SEPTEMBER HITAM DAN TANGGUNG JAWAB NEGARA YANG TIDAK TERTUNTASKAN!
“Tak ada negara yang mampu berbuat baik, Namun kita harus memaksa mereka melakukannya…”
(Tanasaghara – Kontra Tindas)
September Hitam diperingati setiap tahunnya. Ini menandakan bahwa di bulan September, banyak sekali kasus pelanggaran HAM yang dilakukan oleh Negara beserta alat kekerasan Negara yaitu aparat keamanan (dalam hal ini Polri, Brimob, TNI, Satpol PP), terkadang pula juga dilakukan oleh ormas reaksioner yang mengatasnamakan nasionalisme chauvinistik untuk membubarkan diskusi-diskusi kritis, maupun yang berkaitan dengan aksi massa. Seperti yang digambarkan dalam lirik lagu Homicide (salah satu band hip-hop asal Bandung) berjudul “Puritan”;
“Fasis yang baik adalah fasis yang mati…”

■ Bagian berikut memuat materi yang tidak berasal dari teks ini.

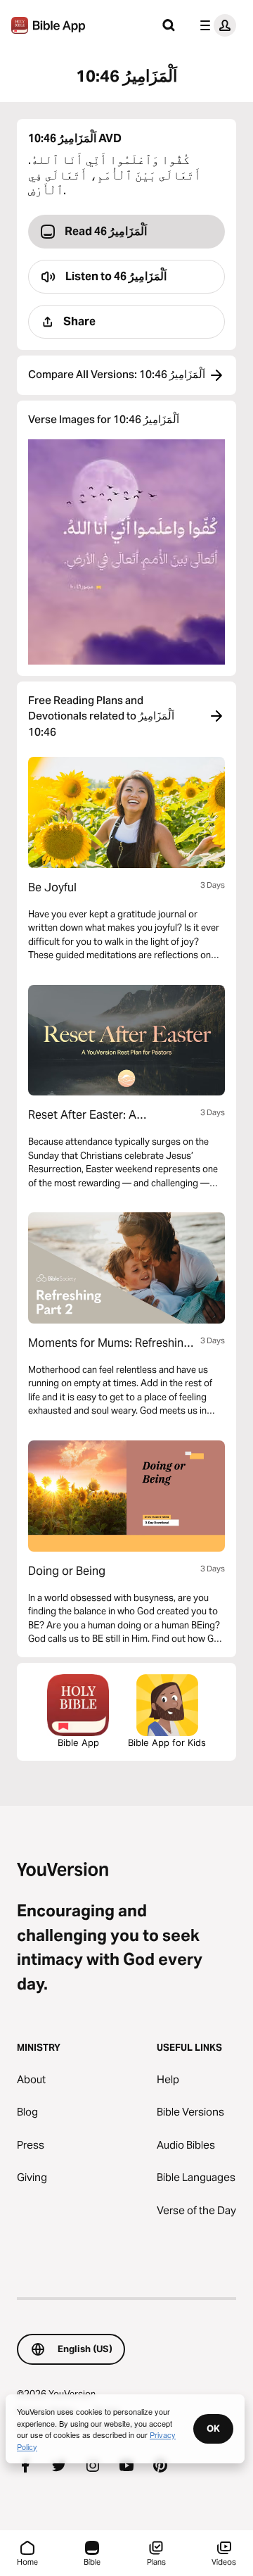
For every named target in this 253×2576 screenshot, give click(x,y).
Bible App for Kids (167, 1742)
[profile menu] (215, 25)
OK (213, 2428)
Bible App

Negara Indonesia, dalam hal rezim Jokowi – Ma’ruf Amin semakin lama semakin fasis. Apalagi rezim sekarang lebih mementingkan para oligarki yang berkuasa atas bisnis-bisnis tambang, sawit, bahkan industri lain yang dimiliki oleh oligarki beserta para pelaku pelanggaran HAM (Jenderal-Jenderal tentara yang berkuasa) yang diberikan berbagai jabatan demi jabatan dalam rezim ini. Benar saja, pada saat pemilu 2019 lalu yang kemudian dimenangkan oleh Jokowi – Ma’ruf Amin ini, kemudian dengan dibekingi oleh oligarki-oligarki, para antek pelaku pelanggaran HAM, maupun elit-elit politikus borjuis itu segera diberikan jabatan dalam tubuh rezim ini, dengan memastikan kepentingan rezim lebih berpihak kepada para elit-elit borjuis itu. Negara maupun rezim seakan benar-benar suci dari segala kesalahan demi kesalahan. Padahal banyak sekali tragedi-tragedi pelanggaran HAM yang dilakukan oleh Negara beserta aparat keamanan yang bertindak sangat sadis.
Munir (7 September 2004)
Munir adalah salah seorang aktivis HAM sekaligus pendiri dari KontraS / Komisi Untuk Orang Hilang dan Korban Tindak Kekerasan yang sangat vokal menyuarakan dan mengadvokasi berbagai kasus pelanggaran HAM, salah satunya adalah kasus Marsinah (buruh perempuan, dibunuh pada 8 Mei 1993). Munir adalah orang yang berbahaya bagi rezim. Pada 7 September 2004, pada saat Munir terbang ke Belanda untuk melanjutkan studi, diracuni kemudian menurut TPF (Tim Pencari Fakta) berkesimpulan bahwa pembunuhan Munir dalam penerbangan GA-974 pada tanggal 7 September 2004 disebabkan oleh pemufakatan jahat yang diduga melibatkan pihak di lingkungan Garuda dan BIN (Badan Intelijen Negara). Pemufakatan jahat tersebut melibatkan pihak-pihak yang berperan sebagai: aktor lapangan, aktor yang mempermudah / turut serta, aktor perencana, dan aktor pengambil keputusan (inisiator).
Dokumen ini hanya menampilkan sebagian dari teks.